- United Kingdom
On a positive note, I want to give a few examples of how members of the modding community worked together to improve both car and track mods, and everyone benefited from it, including the modders that originally released them. These mods were improved without having to hack or decrypt them. These are just a few of many examples...
1. On this forum, I posted about how Aosta could really use an update. Within the next couple of days, members of this forum developed new config files, skins, and more. It went from an "outdated" mod to one of the best looking mods available.
2. Valerbanen became a hot topic recently. Originally re-released and improved by Legion, a few members applied their different touches and improvements. Now it's an even better track mod.
3. Rudskogen, the current version originally from a drift group, has been improved by members of this forum, and will possibly be improved even more over the next few weeks. It might even be improved more with lidar data.
4. Many car mods needed some tweaking and adjustment. Several notable members pitched in to adjust driver placement, fix shifting animations, remove driver heads (that affect VR users), adjust gauge displays, adjust shaders, and several other things. In some cases, the original modder consolidated all of the revisions and re-released the mod.
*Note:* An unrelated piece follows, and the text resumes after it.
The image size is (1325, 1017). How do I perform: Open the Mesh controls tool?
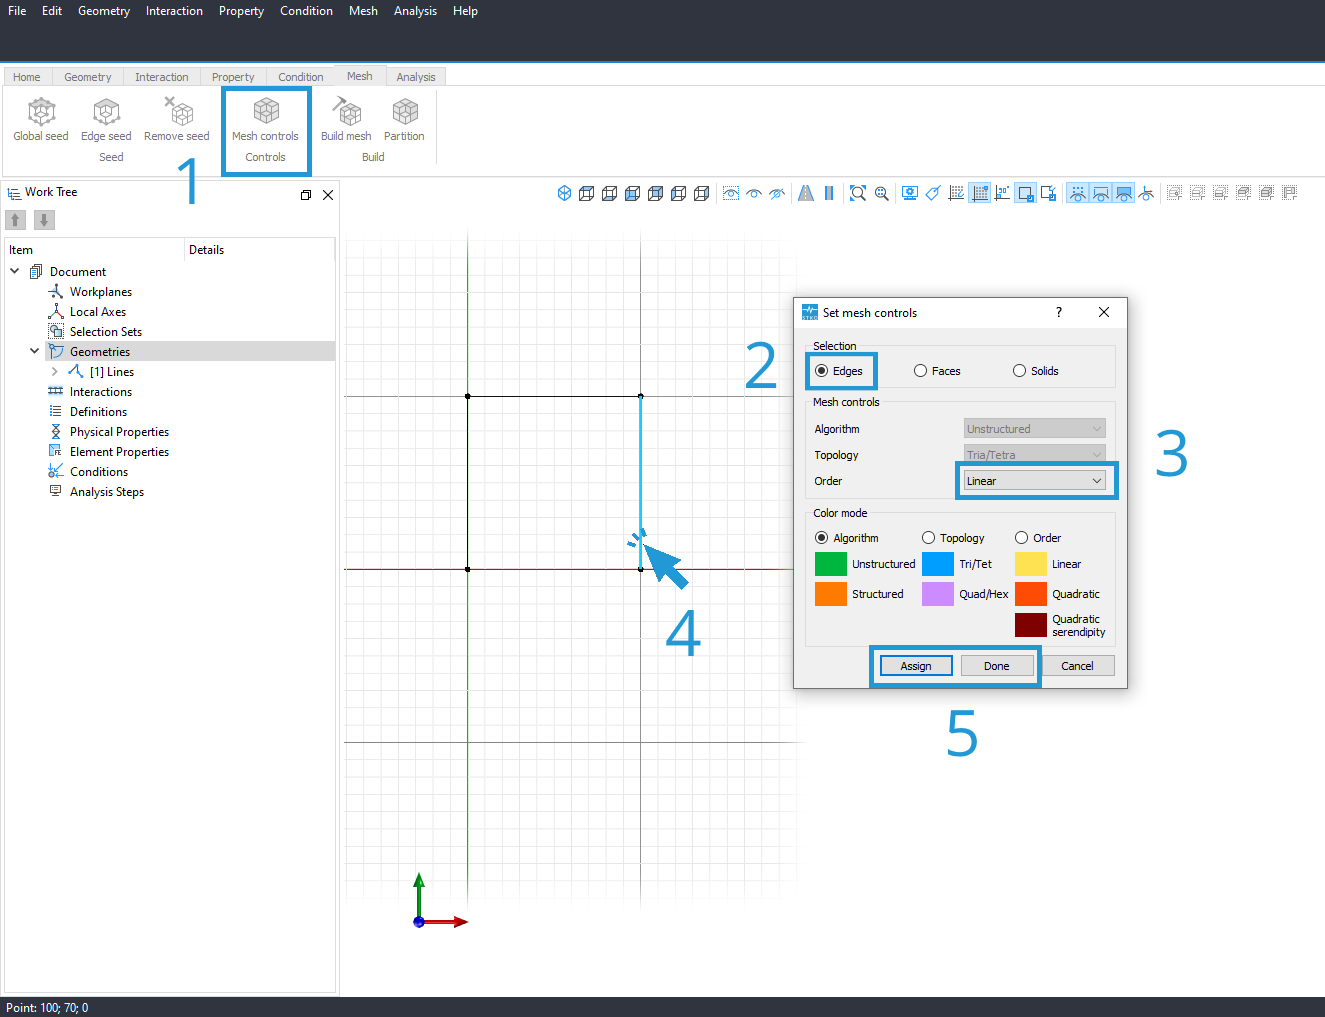pyautogui.click(x=265, y=120)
Now, briefly, on a negative note, there have been a few mods that badly needed these tweaks and adjustments from other helpful members of the community. However, they couldn't do anything, and the mod often remained in its' "broken" and "unfinished" form. What's worse, when the original modder was contacted about making the changes, they often either ignored the requests, or worse, argued about making the updates, or it was "their way, or the highway." I even read a long statement from one modder not wanting to provide standard previews of his mods, but instead, audacious, busy previews featuring a variety of showrooms--and he insulted those who didn't want that. Of course, these are the worst examples.
To end on a positive note, the best mods are either improved by the original modder that listens to feedback and appreciates it, makes the improvements himself, and re-released the mod, -OR- the mod is improved with the contribution of many.
THIS is what the modding community is about. Whether mods are encrypted or not, the positive examples above are what will improve and sustain this community over time.
You can add my version of Albacete to this list. When I first released it on here, several people gave me positive feedback to help me improve it, and many others volunteered their own updates and additions which allowed me to complete it to a level that I was satisfied with.
There is a great community here, and it seems a shame that a certain group of people gang up to come and create drama here every few weeks.